Eligibility requirements were discussed multiple times in the fund’s product disclosure statement and life insurance guide, both of which were provided to the member upon joining the fund. They were also referenced during phone calls with the member and in his welcome letter. The member did not ask about eligibility being affected by previous TPD claims during these calls, nor was he informed that he was eligible for cover.
Decision: The Tribunal considered the terms of the policy and determined that the member was not entitled to a TPD benefit. The Tribunal considered the written material sent to the member and determined that the eligibility requirements had been properly communicated to the member before he commenced his SG contributions to the fund. The Tribunal also listened to the telephone calls between the member and the fund, and determined that the member did not state that he had previously received a TPD benefit from another fund in clear and unequivocal terms until after he had submitted his claim for the benefit.
The Tribunal affirmed the decisions of the trustee and insurer.
Full determination available here: D18-19\131  SCTA 25 (7 February 2019)
Background: The member joined the fund on 24 June 2010 and was provided with default cover of two units of income protection (IP) cover and two units of death cover.
On 20 March 2014 the member completed an application and underwriting assessment for five units of IP cover, as well as additional death cover and total and permanent disablement (TPD) cover.

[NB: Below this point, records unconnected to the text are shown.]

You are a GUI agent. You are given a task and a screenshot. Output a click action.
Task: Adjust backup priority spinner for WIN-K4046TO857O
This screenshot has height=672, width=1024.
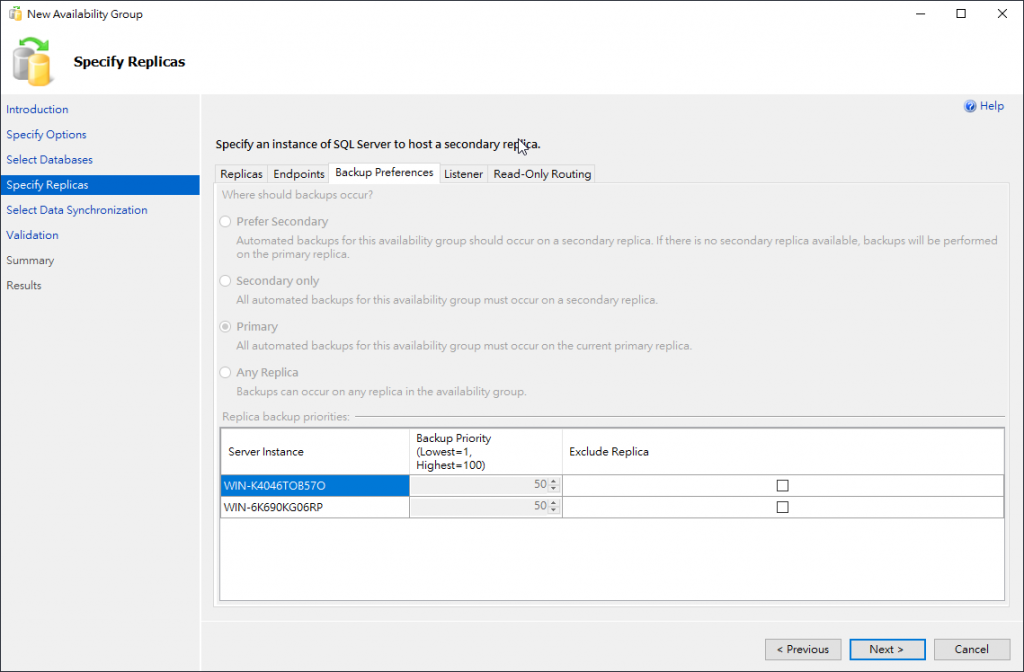554,485
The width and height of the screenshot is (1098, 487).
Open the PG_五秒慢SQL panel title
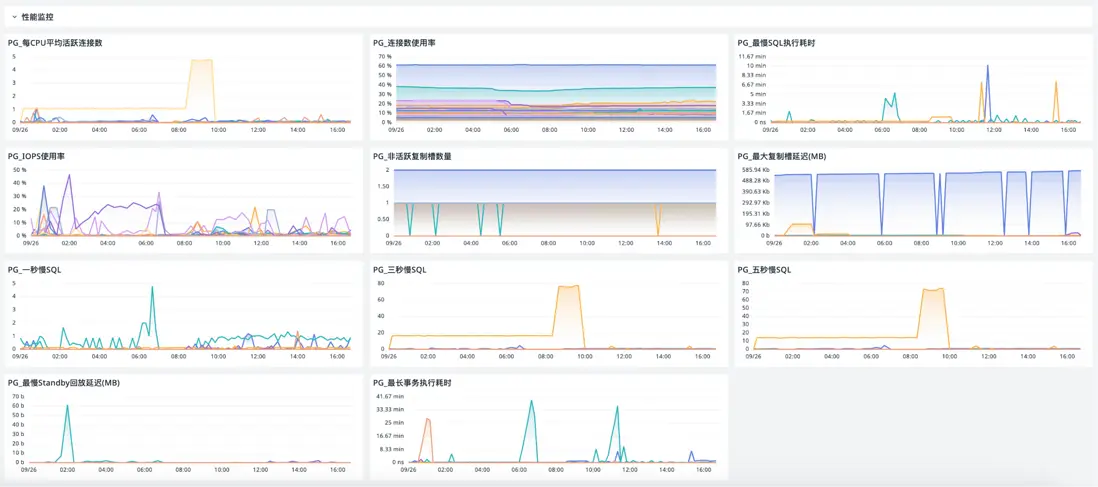[x=765, y=270]
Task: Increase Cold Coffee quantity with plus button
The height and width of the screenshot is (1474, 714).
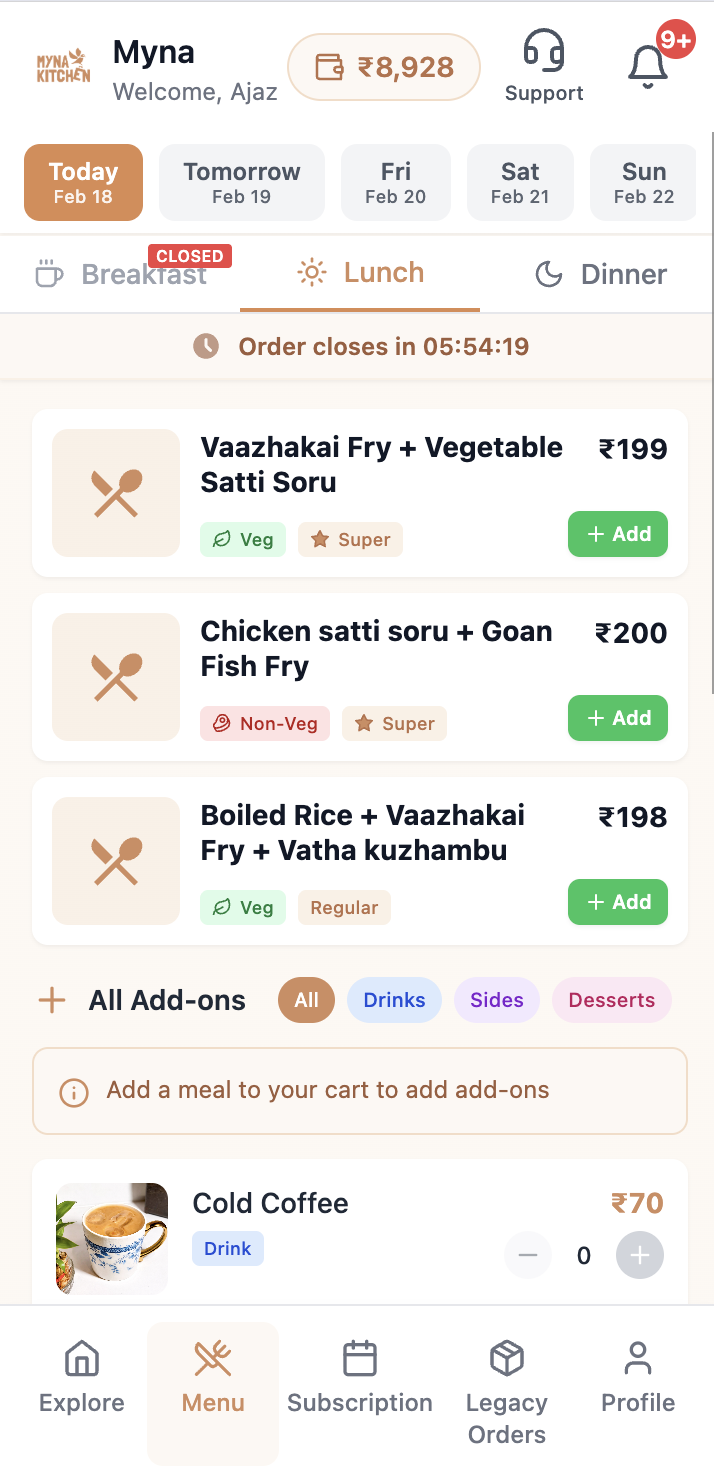Action: pos(639,1255)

She answered ‘no’ on a personal health statement to questions about having suffered from or been treated for depression or mental illness and having experienced any symptoms or treatment for knee injuries.

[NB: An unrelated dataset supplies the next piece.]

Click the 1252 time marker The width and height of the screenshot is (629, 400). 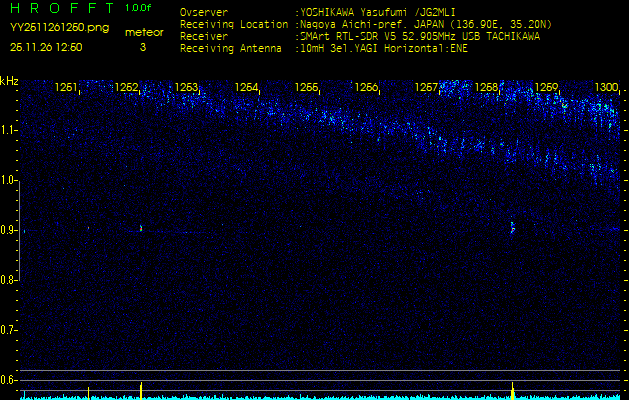point(126,88)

The member ceased work on 4 September 2015. She lodged a claim for IP benefits in October 2015 with a claimed condition of osteoarthritis in both knees that required a bilateral knee replacement. The member received IP payments based on two units of IP cover from 3 December 2015, but the insurer avoided the member’s increase in cover, stating that the member had made misrepresentations on the application. The member requested a review, and the insurer and trustee upheld this decision.
Complaint: The member brought a complaint to the Tribunal, seeking reinstatement of the underwritten insurance.

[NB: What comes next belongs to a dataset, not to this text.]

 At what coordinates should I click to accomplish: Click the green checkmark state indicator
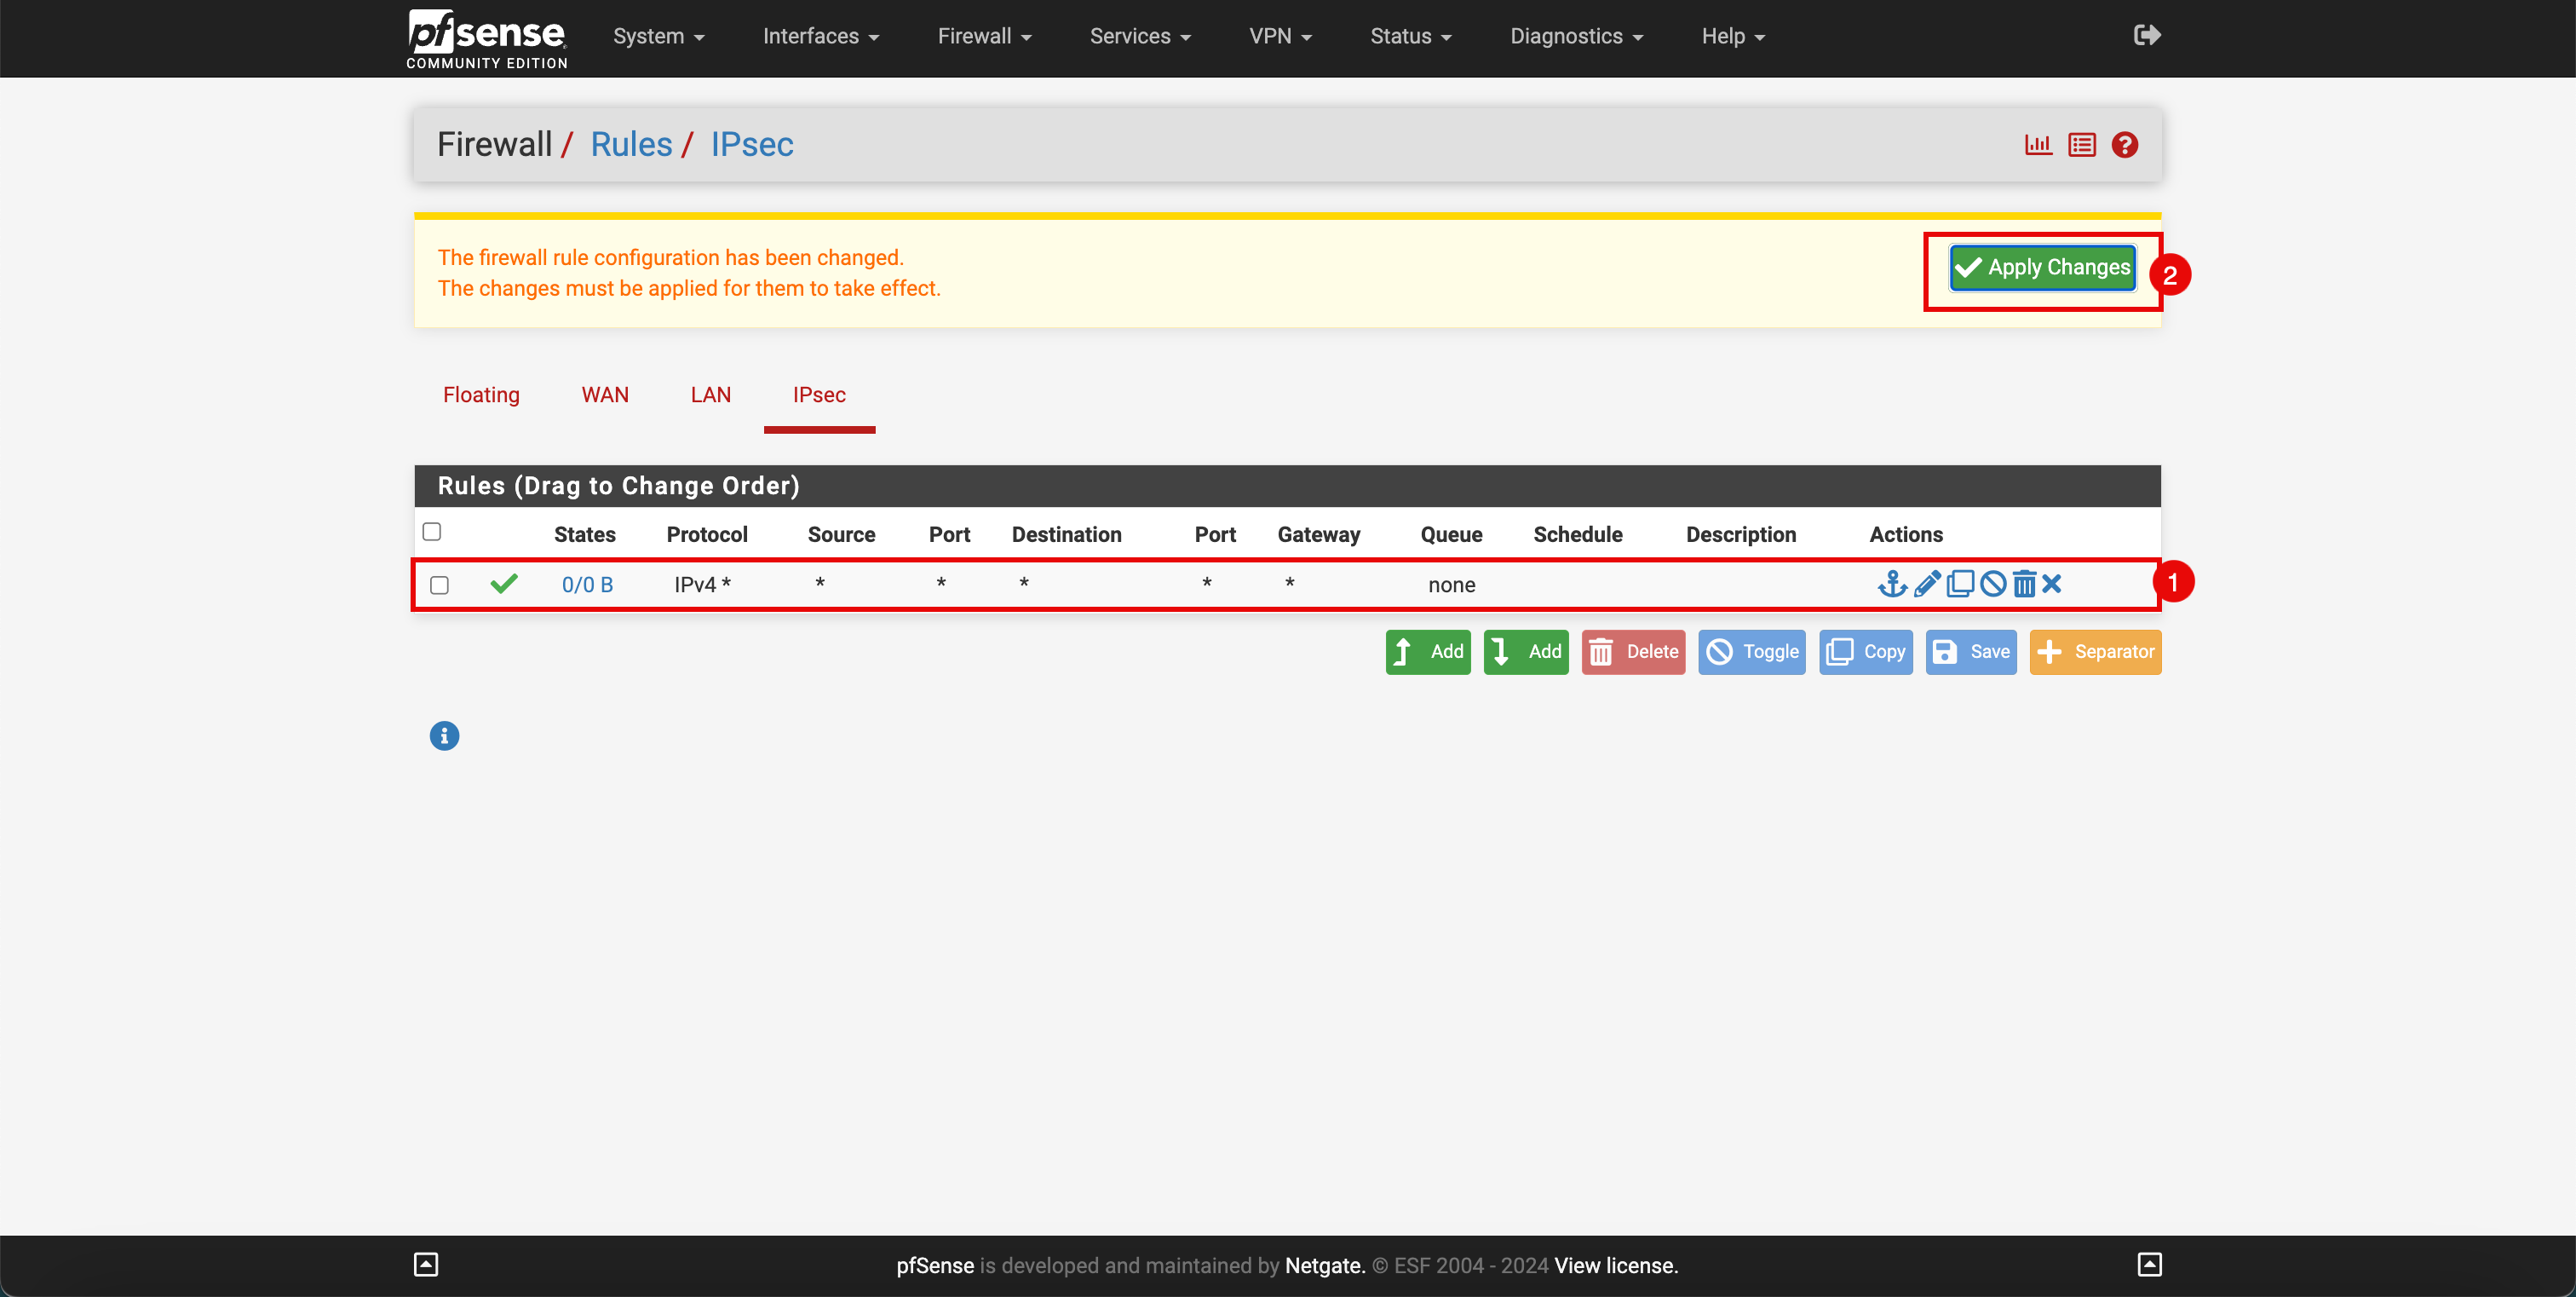coord(504,582)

She stated that she was not aware of the extent of her problems at the time of application. She was not aware that she suffered from osteoarthritis when she applied for additional cover, and had visited a psychologist once to ‘have a chat and manage stress’. She was shocked to be told the clinical notes from this visit listed an anxiety disorder.
Further details: The insurer presented a 2012 clinical record showing that the member had suffered from an anxiety disorder, and a 2013 note recording that the member had ‘bilateral osteoarthritis and wants cortisone injection’. The insurer stated that if they had known these details at the time the member applied for increased cover, exclusions for mental health and osteoarthritis would have been applied to the TPD and IP covers.
The insurer also advised that the questions in the form were broad, and the member did not need a formal diagnosis of either condition to answer ‘yes’ to the questions about mental illness and knee injuries.
The trustee supported the decisions and submissions of the insurer.
Decision: The Tribunal found that it was possible that each of the diagnoses were made without having been communicated to the member. However, the Tribunal also considered the wording of the questions that had been asked of the member at the time of application and found that they were of a general nature. The questions asked about symptoms, advice and treatment rather than formal diagnoses. The Tribunal determined that the member did not need an official diagnosis of bilateral osteoarthritis to answer ‘yes’ to the question about knee injuries, and that a reasonable person in the circumstances could be expected to know that the medical history relating to her knees was relevant to the insurer due to the nature of the question.
The Tribunal affirmed the decisions of the trustee and insurer.